I believe the top 10 countries on the portal dashboard are fixed right now, and we should make that list dynamic. But also, the "other" is right now around 40% and we should break it down even further. This will help us better understand where our users are coming from on Portal.

Event Timeline

MSyed assigned this task to Ironholds.
MSyed raised the priority of this task from to Needs Triage.
MSyed updated the task description. (Show Details)
MSyed subscribed.
Deskana removed a project: discovery-system.
Deskana moved this task from Needs triage to Analysis on the Discovery-ARCHIVED board.
  • I agree.

2 more wishes:

  • I find it hard to read the data in one line:

inline-data.png (144×1 px, 48 KB)

I'd prefer to see the data in a table, like http://reportcard.wmflabs.org/

  • Can we allow toggling series on the graph?

Could be good to filter out the US to zoom into the other countries.

We discussed this in the Analysis meeting. Our understanding is that the primary issue here is that the top 10 countries are hard-coded. This was a temporary solution that was implemented to get this graph out of the door because we were having visualisation issues. It's correct that that isn't helpful in the long run.

- WRITTEN REQUEST A
From the listing below, put the lines between the one holding "Choose the 3 Bedrooms option" and the one holding "click(x=793, y=7)", inclusive, into a JSON list of strings with one string per line, omitting blank lines. Include only those lines.

[Data on locating visible targets]
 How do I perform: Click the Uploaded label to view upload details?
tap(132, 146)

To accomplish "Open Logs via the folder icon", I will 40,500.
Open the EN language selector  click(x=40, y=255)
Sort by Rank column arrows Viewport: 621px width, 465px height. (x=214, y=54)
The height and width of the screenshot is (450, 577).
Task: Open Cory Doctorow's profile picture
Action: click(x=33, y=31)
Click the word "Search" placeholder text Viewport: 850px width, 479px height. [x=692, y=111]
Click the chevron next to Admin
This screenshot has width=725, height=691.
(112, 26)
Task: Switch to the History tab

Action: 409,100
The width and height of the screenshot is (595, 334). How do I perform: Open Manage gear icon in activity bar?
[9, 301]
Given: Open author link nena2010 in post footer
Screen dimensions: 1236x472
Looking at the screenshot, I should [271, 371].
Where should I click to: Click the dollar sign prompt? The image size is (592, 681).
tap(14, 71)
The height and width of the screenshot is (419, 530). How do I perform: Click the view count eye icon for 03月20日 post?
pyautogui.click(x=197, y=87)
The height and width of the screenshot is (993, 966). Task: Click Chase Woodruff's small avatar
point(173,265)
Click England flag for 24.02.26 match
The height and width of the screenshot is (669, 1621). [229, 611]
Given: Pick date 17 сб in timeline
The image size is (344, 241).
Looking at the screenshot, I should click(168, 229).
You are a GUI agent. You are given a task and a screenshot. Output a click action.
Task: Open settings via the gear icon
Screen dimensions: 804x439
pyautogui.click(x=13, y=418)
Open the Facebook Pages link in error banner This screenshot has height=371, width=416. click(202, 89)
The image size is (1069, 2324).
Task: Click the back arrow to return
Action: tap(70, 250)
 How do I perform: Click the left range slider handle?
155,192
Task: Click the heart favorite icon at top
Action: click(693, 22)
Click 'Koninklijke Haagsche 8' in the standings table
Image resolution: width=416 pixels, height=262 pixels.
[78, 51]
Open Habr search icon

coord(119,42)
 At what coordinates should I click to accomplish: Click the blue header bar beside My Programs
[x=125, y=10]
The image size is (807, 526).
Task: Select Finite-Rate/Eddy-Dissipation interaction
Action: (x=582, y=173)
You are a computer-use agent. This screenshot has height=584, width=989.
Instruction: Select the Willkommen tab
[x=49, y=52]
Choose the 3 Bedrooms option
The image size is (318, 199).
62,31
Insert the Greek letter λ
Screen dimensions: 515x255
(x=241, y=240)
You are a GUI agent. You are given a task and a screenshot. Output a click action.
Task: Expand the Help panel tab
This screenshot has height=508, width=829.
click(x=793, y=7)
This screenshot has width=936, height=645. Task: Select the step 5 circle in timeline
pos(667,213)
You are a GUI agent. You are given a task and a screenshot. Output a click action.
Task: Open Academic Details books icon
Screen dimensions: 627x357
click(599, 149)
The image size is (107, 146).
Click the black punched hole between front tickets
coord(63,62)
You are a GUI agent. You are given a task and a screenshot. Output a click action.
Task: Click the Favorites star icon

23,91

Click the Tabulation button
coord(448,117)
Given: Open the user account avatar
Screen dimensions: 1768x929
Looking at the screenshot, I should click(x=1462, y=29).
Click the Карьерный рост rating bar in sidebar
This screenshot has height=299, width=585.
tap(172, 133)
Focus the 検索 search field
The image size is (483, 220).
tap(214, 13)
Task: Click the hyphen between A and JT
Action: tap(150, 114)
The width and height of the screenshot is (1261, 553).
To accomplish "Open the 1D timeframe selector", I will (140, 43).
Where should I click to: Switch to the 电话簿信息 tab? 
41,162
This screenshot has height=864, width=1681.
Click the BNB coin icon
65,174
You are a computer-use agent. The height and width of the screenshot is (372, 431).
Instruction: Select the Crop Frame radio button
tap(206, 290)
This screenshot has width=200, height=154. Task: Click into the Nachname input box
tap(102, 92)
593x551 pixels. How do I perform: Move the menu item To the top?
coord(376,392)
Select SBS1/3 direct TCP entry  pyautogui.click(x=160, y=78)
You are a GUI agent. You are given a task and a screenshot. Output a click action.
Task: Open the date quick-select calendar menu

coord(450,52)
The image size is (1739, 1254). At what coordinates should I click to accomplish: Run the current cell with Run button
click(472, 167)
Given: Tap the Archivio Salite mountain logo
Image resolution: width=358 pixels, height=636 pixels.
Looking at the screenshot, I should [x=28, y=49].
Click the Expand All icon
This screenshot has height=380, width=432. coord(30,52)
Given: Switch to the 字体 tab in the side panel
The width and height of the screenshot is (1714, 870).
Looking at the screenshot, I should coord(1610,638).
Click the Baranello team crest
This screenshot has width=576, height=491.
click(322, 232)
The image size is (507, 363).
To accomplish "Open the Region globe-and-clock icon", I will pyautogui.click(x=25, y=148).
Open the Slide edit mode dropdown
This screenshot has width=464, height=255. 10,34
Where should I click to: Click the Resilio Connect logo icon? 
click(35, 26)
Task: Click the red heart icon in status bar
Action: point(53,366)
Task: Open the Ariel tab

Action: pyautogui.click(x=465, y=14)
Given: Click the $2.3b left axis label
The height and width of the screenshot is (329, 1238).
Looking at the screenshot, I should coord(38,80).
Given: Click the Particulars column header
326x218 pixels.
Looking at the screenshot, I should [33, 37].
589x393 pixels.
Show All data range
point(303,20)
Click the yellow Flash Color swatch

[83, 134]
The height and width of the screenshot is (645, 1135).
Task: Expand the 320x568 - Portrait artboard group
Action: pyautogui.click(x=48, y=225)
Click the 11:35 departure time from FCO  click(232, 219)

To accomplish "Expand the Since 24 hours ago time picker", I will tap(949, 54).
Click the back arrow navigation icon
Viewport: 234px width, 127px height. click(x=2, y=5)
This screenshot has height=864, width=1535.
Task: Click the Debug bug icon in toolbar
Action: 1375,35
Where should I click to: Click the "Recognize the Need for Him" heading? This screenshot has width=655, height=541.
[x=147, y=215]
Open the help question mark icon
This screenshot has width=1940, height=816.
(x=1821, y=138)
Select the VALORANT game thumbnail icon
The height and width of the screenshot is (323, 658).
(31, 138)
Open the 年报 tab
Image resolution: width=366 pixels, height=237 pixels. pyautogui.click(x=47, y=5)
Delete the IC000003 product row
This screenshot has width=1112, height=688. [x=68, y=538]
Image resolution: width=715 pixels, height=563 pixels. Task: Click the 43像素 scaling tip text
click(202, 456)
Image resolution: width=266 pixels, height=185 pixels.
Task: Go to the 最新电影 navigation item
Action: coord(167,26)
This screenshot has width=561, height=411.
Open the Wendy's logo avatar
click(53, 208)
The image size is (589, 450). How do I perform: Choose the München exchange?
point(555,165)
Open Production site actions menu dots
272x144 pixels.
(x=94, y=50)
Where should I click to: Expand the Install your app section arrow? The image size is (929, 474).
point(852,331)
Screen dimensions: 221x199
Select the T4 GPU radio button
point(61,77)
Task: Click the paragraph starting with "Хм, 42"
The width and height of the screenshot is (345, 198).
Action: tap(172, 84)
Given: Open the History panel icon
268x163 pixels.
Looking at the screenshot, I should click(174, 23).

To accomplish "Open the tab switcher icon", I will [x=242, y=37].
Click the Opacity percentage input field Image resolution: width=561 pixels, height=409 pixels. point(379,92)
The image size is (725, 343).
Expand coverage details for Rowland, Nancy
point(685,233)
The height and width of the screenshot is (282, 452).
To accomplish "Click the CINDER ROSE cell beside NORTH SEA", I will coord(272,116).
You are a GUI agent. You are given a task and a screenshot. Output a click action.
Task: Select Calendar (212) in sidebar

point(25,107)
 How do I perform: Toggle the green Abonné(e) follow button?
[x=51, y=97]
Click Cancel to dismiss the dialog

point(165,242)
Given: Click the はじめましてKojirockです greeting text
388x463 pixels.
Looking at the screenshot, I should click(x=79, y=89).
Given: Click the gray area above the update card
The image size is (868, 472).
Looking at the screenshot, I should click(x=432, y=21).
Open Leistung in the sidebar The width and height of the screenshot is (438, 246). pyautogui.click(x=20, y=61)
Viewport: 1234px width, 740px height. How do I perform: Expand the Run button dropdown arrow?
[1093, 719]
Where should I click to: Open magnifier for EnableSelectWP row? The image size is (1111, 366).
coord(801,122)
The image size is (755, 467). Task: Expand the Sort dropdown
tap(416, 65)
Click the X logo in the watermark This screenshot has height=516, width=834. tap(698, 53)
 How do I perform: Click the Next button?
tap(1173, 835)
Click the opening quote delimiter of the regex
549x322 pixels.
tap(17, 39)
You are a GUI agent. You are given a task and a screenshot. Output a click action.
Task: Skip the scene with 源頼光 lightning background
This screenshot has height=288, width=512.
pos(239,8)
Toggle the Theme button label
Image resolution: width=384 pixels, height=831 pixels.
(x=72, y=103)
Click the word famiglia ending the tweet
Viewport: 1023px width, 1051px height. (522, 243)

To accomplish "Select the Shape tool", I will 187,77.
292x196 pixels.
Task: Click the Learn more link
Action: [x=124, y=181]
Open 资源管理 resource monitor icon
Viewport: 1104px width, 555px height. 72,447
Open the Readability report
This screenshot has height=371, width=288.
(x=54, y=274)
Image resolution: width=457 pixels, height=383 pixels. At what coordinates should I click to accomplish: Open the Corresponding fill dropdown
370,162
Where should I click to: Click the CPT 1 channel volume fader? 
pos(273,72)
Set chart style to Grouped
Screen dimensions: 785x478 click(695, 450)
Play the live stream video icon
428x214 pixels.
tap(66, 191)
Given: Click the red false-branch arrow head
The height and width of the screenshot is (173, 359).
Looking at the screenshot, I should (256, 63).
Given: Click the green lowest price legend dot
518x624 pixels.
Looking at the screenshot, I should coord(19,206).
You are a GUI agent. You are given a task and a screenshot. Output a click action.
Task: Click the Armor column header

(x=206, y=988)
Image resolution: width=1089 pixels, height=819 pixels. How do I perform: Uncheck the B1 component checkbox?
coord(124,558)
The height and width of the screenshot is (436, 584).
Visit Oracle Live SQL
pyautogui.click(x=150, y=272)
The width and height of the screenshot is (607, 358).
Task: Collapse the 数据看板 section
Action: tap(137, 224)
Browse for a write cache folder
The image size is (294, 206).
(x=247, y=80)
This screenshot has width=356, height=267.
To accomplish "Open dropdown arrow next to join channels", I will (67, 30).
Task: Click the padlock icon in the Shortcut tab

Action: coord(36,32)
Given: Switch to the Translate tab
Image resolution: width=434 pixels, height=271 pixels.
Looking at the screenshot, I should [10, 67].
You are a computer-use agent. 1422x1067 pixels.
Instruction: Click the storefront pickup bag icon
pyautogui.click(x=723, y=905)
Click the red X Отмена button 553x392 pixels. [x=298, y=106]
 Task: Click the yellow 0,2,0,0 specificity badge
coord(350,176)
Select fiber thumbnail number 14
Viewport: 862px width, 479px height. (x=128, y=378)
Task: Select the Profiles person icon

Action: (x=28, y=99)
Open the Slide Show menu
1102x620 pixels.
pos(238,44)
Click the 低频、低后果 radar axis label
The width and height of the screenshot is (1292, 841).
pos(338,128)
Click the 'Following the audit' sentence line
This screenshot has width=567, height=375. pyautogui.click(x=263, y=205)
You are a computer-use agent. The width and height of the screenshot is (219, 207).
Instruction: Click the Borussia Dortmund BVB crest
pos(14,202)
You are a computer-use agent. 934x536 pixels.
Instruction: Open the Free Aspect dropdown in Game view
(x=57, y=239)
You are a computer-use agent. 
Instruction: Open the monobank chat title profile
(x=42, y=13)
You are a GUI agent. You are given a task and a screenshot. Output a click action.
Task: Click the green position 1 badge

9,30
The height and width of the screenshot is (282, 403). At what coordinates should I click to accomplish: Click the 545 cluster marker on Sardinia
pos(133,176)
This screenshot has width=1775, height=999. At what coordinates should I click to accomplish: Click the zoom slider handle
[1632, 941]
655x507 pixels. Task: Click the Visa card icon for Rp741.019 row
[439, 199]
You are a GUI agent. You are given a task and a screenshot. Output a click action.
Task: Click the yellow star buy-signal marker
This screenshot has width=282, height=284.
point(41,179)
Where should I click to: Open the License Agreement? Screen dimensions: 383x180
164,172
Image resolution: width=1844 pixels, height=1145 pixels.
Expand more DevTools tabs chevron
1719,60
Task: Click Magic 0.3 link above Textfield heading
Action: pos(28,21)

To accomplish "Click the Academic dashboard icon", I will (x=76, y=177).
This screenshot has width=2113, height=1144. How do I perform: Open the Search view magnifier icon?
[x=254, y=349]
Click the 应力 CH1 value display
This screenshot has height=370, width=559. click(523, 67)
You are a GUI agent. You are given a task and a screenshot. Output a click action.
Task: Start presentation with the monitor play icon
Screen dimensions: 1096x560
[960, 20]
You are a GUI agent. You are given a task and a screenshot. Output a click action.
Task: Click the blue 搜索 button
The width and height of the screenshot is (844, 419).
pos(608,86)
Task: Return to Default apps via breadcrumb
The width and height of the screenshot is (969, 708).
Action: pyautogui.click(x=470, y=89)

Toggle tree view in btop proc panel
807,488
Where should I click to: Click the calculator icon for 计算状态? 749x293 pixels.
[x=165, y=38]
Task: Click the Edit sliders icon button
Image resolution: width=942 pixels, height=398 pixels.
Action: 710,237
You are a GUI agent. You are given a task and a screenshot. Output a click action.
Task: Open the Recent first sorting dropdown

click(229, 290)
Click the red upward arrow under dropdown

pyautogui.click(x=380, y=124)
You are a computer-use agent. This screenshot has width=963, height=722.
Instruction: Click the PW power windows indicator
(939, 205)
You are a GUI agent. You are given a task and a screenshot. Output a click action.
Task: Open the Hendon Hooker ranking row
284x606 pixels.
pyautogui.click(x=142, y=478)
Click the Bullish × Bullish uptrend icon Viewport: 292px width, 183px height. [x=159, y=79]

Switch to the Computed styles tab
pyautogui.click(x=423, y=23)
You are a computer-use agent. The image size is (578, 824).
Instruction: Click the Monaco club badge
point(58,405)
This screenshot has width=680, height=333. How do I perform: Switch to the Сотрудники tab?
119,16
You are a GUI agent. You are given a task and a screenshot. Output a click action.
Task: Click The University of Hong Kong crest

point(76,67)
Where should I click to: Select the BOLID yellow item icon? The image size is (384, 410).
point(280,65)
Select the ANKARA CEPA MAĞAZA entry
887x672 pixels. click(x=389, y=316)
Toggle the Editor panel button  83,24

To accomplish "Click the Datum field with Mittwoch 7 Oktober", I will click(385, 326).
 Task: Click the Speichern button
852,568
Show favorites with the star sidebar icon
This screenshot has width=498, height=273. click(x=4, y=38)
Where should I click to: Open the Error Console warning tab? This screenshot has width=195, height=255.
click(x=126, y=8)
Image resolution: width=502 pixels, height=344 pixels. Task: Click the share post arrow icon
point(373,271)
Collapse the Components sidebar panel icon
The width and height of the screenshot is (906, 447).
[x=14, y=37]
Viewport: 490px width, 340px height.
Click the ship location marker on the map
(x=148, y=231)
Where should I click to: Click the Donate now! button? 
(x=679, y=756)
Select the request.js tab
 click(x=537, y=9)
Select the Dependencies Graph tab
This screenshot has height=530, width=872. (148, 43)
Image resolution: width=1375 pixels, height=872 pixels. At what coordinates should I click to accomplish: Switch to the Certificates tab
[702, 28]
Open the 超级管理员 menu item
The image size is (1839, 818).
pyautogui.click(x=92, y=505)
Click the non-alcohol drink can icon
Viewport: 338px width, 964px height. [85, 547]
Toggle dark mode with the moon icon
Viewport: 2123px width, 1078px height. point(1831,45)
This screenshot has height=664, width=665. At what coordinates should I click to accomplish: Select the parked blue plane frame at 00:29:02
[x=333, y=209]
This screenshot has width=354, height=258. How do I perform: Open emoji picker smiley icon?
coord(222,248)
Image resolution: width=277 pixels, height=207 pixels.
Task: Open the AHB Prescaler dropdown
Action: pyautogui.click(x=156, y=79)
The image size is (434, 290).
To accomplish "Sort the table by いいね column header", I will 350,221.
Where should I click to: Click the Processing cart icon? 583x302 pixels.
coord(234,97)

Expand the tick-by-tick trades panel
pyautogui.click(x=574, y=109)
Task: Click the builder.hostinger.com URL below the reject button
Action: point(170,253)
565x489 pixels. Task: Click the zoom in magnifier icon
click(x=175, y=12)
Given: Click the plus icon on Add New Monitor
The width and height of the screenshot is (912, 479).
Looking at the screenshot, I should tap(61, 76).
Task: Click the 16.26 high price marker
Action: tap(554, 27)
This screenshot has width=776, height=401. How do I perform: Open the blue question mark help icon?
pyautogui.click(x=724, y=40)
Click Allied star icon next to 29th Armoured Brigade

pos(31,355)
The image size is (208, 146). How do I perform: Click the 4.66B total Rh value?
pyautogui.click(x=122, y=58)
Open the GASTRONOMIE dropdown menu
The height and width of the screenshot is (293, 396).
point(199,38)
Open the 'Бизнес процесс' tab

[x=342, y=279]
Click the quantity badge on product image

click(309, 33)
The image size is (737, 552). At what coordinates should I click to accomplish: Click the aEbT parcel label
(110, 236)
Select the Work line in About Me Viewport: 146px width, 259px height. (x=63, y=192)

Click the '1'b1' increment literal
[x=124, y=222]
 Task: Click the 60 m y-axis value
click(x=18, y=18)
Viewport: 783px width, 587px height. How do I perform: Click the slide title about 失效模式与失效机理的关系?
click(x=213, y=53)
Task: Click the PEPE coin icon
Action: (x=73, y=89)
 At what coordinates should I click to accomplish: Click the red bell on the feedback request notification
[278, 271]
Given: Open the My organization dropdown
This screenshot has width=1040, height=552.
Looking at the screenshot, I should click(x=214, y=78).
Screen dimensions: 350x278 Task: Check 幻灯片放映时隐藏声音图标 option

- WRITTEN REQUEST B
Duplicate the portion of the portal dashboard discussion between "MSyed updated the" and "(144×1 px, 48 KB)", inclusive.

- FINISHED ANSWER A
[
  "Choose the 3 Bedrooms option",
  "The image size is (318, 199).",
  "62,31",
  "Insert the Greek letter λ",
  "Screen dimensions: 515x255",
  "(x=241, y=240)",
  "You are a GUI agent. You are given a task and a screenshot. Output a click action.",
  "Task: Expand the Help panel tab",
  "This screenshot has height=508, width=829.",
  "click(x=793, y=7)"
]

- FINISHED ANSWER B
MSyed updated the task description. (Show Details)
MSyed subscribed.
Deskana removed a project: discovery-system.
Deskana moved this task from Needs triage to Analysis on the Discovery-ARCHIVED board.
  • I agree.

2 more wishes:

  • I find it hard to read the data in one line:

inline-data.png (144×1 px, 48 KB)